AIM
Return the rows below verbatim, from the line with "Click the bullet" to the line with "pos(647,21)", both of those lines included. Leave the pictures out.

RECORDS TO USE
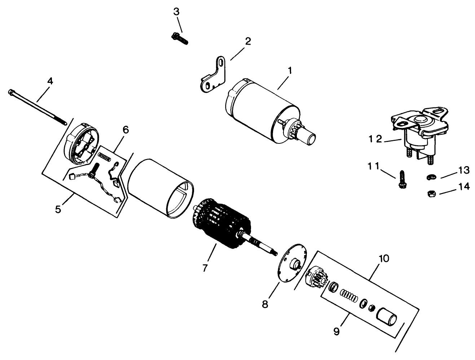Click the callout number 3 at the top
(176, 12)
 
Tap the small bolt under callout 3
(179, 37)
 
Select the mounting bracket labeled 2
(214, 74)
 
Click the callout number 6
(125, 130)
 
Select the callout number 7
(205, 268)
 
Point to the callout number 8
(265, 304)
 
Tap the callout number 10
(384, 258)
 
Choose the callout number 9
(336, 331)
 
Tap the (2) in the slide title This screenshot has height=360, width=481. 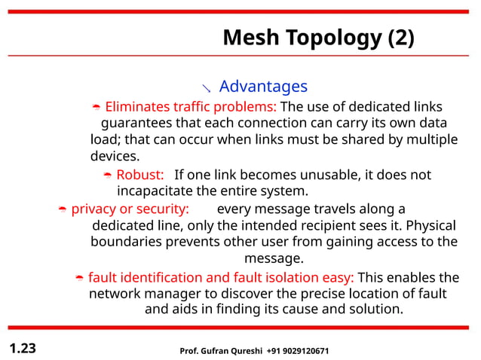coord(400,38)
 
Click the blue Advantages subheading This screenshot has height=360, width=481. coord(263,87)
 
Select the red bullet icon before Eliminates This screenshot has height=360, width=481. coord(96,108)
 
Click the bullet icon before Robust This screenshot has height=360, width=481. coord(108,176)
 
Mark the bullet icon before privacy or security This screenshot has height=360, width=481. coord(63,210)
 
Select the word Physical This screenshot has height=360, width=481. coord(430,225)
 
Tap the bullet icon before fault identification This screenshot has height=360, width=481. coord(79,279)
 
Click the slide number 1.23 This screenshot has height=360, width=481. coord(23,349)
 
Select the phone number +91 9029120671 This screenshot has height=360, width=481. coord(298,352)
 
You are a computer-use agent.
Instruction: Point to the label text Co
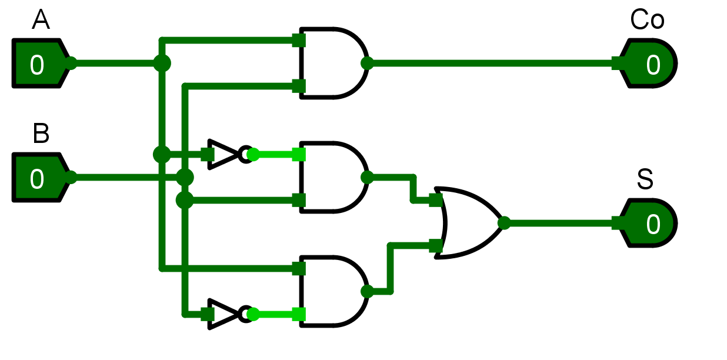pos(647,21)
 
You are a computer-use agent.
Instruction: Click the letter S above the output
pos(645,180)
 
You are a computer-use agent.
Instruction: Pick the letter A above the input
pos(41,21)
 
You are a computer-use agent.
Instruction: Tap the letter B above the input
pos(41,134)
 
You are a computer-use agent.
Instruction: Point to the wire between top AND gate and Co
pos(488,64)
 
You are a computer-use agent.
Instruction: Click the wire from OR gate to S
pos(559,223)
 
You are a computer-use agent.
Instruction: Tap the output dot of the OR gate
pos(503,223)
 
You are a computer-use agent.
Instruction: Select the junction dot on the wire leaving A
pos(162,63)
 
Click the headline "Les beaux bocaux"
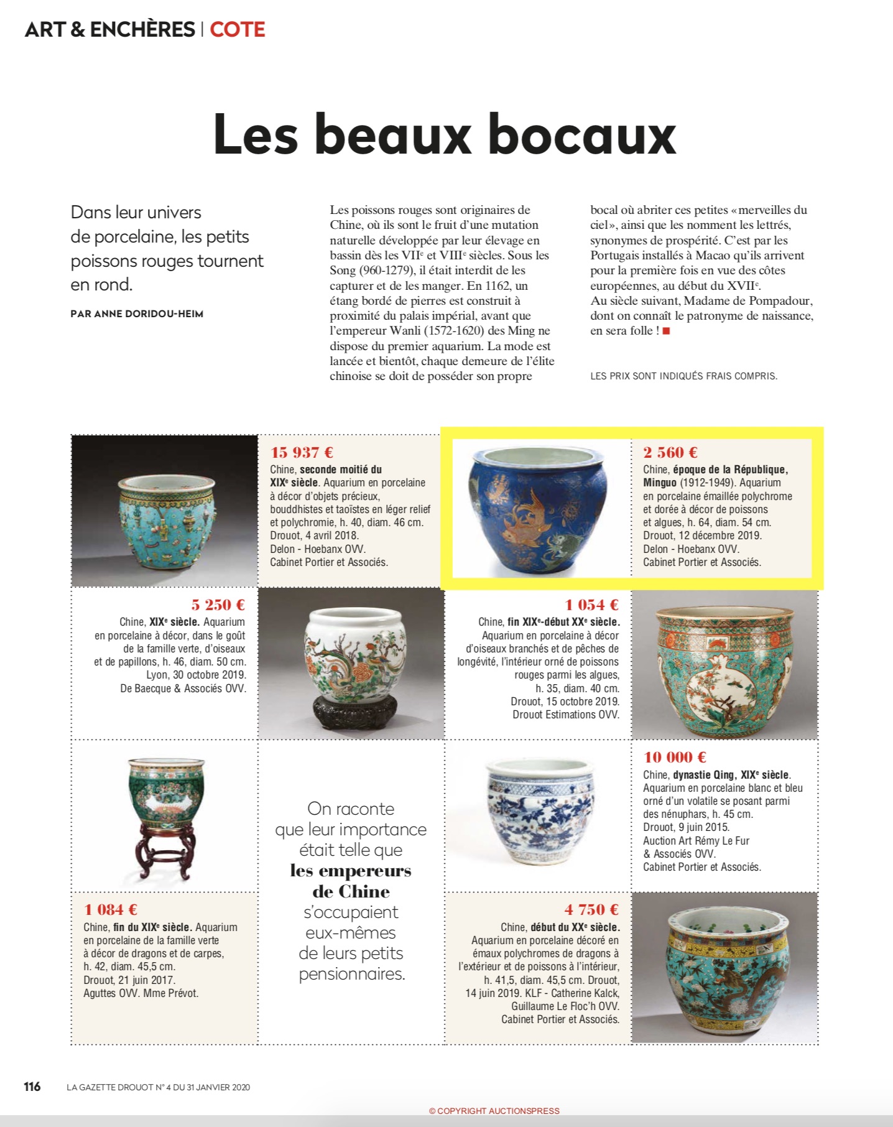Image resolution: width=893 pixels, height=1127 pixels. (x=445, y=136)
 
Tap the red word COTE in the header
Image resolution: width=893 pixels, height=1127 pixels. (x=237, y=29)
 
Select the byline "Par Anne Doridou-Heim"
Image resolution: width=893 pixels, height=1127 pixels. (x=137, y=314)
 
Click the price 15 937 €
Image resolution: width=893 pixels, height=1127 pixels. (x=302, y=452)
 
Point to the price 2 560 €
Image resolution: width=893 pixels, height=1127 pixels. (x=670, y=452)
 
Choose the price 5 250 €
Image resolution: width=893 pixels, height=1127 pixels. (x=218, y=605)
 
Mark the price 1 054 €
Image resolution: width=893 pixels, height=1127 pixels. (x=591, y=605)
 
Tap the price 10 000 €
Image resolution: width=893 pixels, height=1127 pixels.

WRITTEN REPLY
Click the bullet icon before Robust This screenshot has height=360, width=481. coord(108,176)
 
Mark the bullet icon before privacy or security This screenshot has height=360, width=481. coord(63,210)
 
Select the word Physical This screenshot has height=360, width=481. coord(430,225)
 
Tap the bullet icon before fault identification This screenshot has height=360, width=481. coord(79,279)
 
Click the slide number 1.23 This screenshot has height=360, width=481. coord(23,349)
 
Select the phone number +91 9029120671 This screenshot has height=360, width=481. coord(298,352)
 
You are a computer-use agent.
Instruction: Point to the label text Co
pos(647,21)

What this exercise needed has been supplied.